United Nurses & Allied Professionals
Investigate HCRS!

On May 11, 2007, thirty-two State Representatives and Senators, the Working Vermonters' Caucus, sent a letter to the HCRS Board President and CEO asking that they disclose what HCRS is paying Grubb, Quist & Associates -- the firm that HCRS has hired to represent them in their dealings with the clinicians' union.  HCRS’ representative, Fred Grubb, responded by calling the letter from the caucus a “complete sideshow,” and “underhanded,”  and stated that the information the caucus is seeking is “totally irrelevant.”  It’s time to investigate HCRS!

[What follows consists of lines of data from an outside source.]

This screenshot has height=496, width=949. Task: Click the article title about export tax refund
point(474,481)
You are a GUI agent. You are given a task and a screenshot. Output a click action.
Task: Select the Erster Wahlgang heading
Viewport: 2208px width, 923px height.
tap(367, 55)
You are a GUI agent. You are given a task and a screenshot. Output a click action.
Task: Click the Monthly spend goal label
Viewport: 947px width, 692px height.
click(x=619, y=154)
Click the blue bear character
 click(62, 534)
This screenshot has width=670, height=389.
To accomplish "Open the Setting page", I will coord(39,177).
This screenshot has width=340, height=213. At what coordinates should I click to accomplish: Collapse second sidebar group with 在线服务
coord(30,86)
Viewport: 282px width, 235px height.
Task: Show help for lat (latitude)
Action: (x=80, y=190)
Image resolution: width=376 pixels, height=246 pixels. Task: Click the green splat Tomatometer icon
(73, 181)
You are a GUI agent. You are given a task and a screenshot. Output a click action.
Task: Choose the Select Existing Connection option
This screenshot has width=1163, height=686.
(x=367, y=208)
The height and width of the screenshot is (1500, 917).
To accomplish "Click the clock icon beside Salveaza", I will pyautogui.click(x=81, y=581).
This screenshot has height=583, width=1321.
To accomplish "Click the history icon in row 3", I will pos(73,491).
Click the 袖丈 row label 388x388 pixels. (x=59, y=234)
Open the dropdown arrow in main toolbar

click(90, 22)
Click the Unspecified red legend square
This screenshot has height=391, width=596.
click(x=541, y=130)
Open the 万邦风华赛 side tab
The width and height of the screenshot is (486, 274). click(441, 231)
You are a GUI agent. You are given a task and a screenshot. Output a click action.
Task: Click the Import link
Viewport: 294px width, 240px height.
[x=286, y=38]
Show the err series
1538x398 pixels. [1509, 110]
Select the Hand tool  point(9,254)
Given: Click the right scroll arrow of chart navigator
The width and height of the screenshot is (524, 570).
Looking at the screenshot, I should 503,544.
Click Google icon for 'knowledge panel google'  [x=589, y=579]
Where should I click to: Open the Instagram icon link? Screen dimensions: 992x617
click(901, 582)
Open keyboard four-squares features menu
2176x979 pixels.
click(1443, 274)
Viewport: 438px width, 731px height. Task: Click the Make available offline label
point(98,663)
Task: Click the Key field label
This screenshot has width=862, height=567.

Sample Letter for Campaign

Subject: Investigate HCRS!

Dear [ Decision Maker ] ,

I am greatly encouraged to see that thirty-two State Representatives and Senators, the Working Vermonters' Caucus, have written a letter to the HCRS Board President and CEO asking them to disclose a detailed accounting of what HCRS is paying the firm of Grubb, Quist & Associates for representing them in their dealings with the clinicians' union, United Nurses & Allied Professionals.

I am outraged by HCRS' arrogant and disrespectful response to our elected representatives. HCRS representative Fred Grubb called the the letter from the caucus a "complete sideshow", and "underhanded," and he characterized the information that the caucus is seeking as "totally irrelevant."

HCRS has engaged in multiple violations of federal labor law at the expense of the taxpayers of Vermont. In fact, they are defending themselves in a trial in July and are currently under investigation by the federal government for other unlawful conduct.

HCRS should be held accountable if it is diverting scarce taxpayer dollars from clients to defend its illegal conduct.

I applaud the efforts of the caucus and strongly encourage all state legislators to support efforts to demand full disclosure from HCRS immediately.

Sincerely,

Campaign Launched:
May 18, 2007



Background Information

In 1998, the Vermont State Auditor delivered a report that harshly criticized the management of HCRS and outlined how the poor management practices adversely effected the provision of services to our clients.

Since 1998, the shortcomings outlined in the Auditor’s report have still not been addressed.

As a result of poor management, staff turnover has stayed as high as 45% -- depriving clients of the consistency of professional care that they need and deserve.

Since negotiations began in April 2006, the agency has committed numerous unfair labor practices.

The agency has wasted scarce public funds by hiring anti-union consultants and lawyers, and by increasing the salary of the CEO by 63% in just one year (2002).